Know the types of attack
The tools intruders use to troll for vulnerabilities are becoming increasingly sophisticated, and at the same time, easier to obtain and use. Equipped with the knowledge and details of a specific security hole, intruders now have the tools and techniques to scan for hundreds of thousands of vulnerable systems on the Internet, searching for those with unprotected vulnerabilities.

And when the hackers find a way in? They unleash Trojan horses, worms and viruses. Many of these contain keystroke logging and backdoor functionality, which allows hackers to manipulate our computers from a remote location. We can lose all our important information.

So we need to stay smart and to protect our computers, our personal information and our families. We need to install patches before intruders use details of an exploit to gain access to your system.

Develop a strategy
Most patches are delivered to your computer over the Internet. The very medium hackers use to attack your computer is the same one developers use to deliver anti-threat technology. But security firms can use the Internet just as effectively as hackers, so you don't need to worry. What's most important is that you download the patches as painlessly and as regularly as possible. Here are a few methods you can try:

• Check into purchasing a service contract from your OS vendor to provide you with patches, upgrades, and other customer assistance.
• Visit the web site of your OS or software manufacturer for patches and upgrades.
• Microsoft Windows offers an automatic update feature with its OS. It's free and will activate any time a new Windows patch is released.
• Subscribe to advisory and alert lists. These will alert you to any new software updates or patches that are released.
• Sign up for independent bug-tracking sources, such as the CERT Coordination Center's Advisory List or the BugTraq mailing list, or visit Security Focus regularly.

Patch early and often
A patch can be an upgrade (adding increased features), a bug fix, a new hardware driver, or an update to address new issues such as security or stability problems. You can download most patches for free. In some cases, only registered users may get certain upgrades. At other times, the only way to upgrade is to purchase the newer version at a discounted upgrade price (requiring a reinstallation of the program). Usually, you can install a patch over the top of an existing program.

• Apply patches, monitor updates, and make necessary upgrades to operating systems and software.
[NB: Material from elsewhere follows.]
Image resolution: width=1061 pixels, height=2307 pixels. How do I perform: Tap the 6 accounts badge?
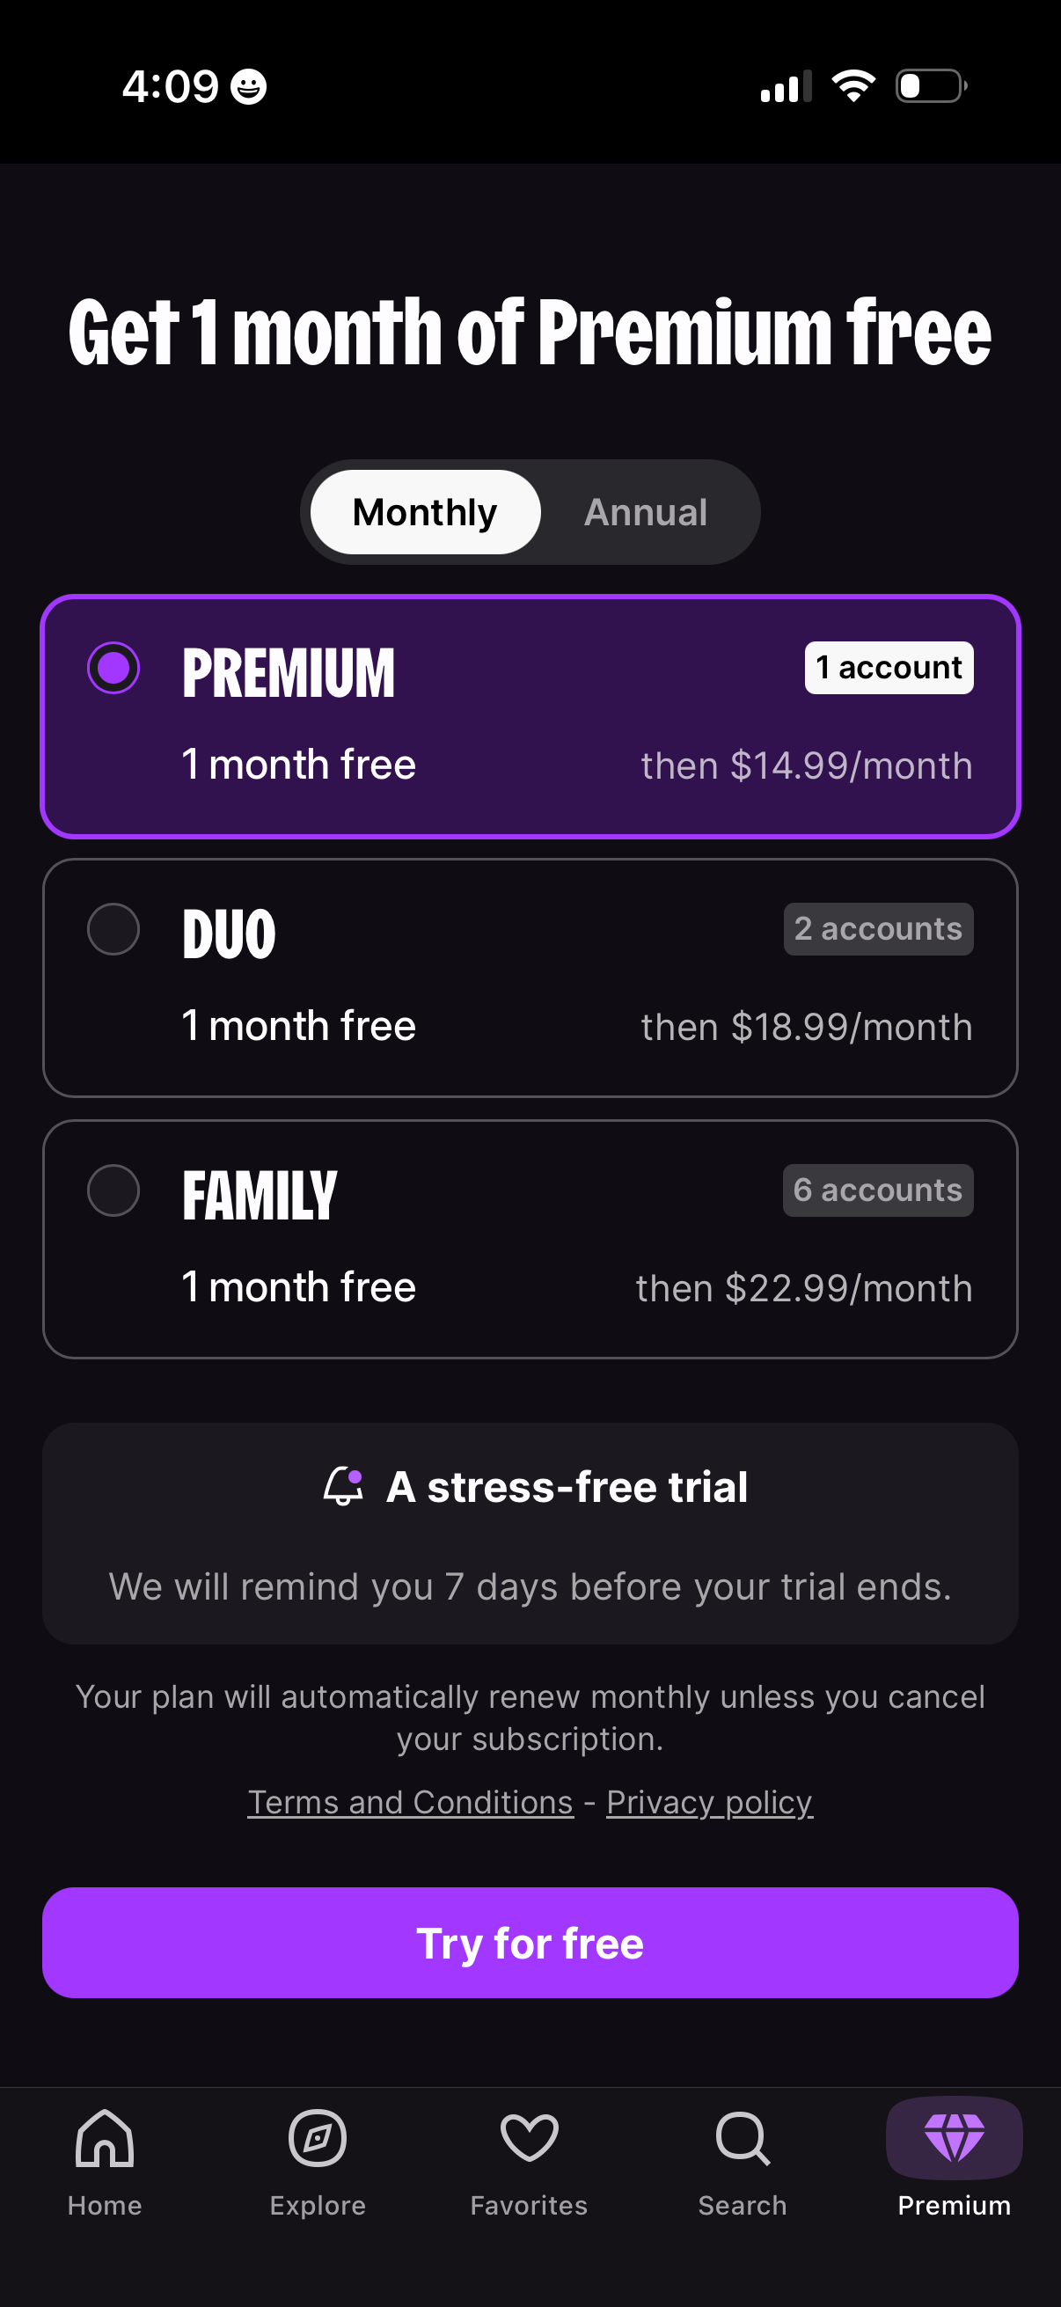[x=877, y=1190]
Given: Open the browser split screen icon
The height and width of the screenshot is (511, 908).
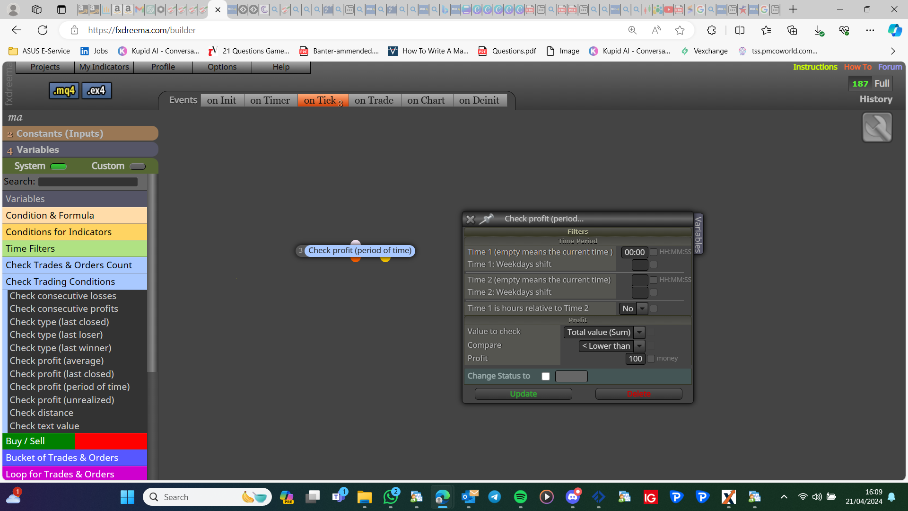Looking at the screenshot, I should click(x=740, y=30).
Manufacturers of operating systems and software often release security patches as they find and fix problems.
• Run antivirus software and keep virus definitions current. Make sure security patches are up-to-date.
• Apply the latest security patches to email clients and web browsers.
• When identifying vulnerabilities, make sure you don't overlook systems that are perceived as "less critical." Many intrusions enter through seemingly less-critical holes. After the intruders gain access, they will use that entry as a springboard into more critical applications. Remember, anything that is exposed is mission-critical.
• As a preventative measure, back up your system and data at least once a month. Create two backups each time, storing them in separate places, one of which is outside your home. And make sure you have an emergency recovery disk, as well.

The bottom line: There will always be new vulnerabilities, no matter how current your computer's operating system or software. Keeping your computer up-to-date by installing patches and using security software is the best defense against intruders.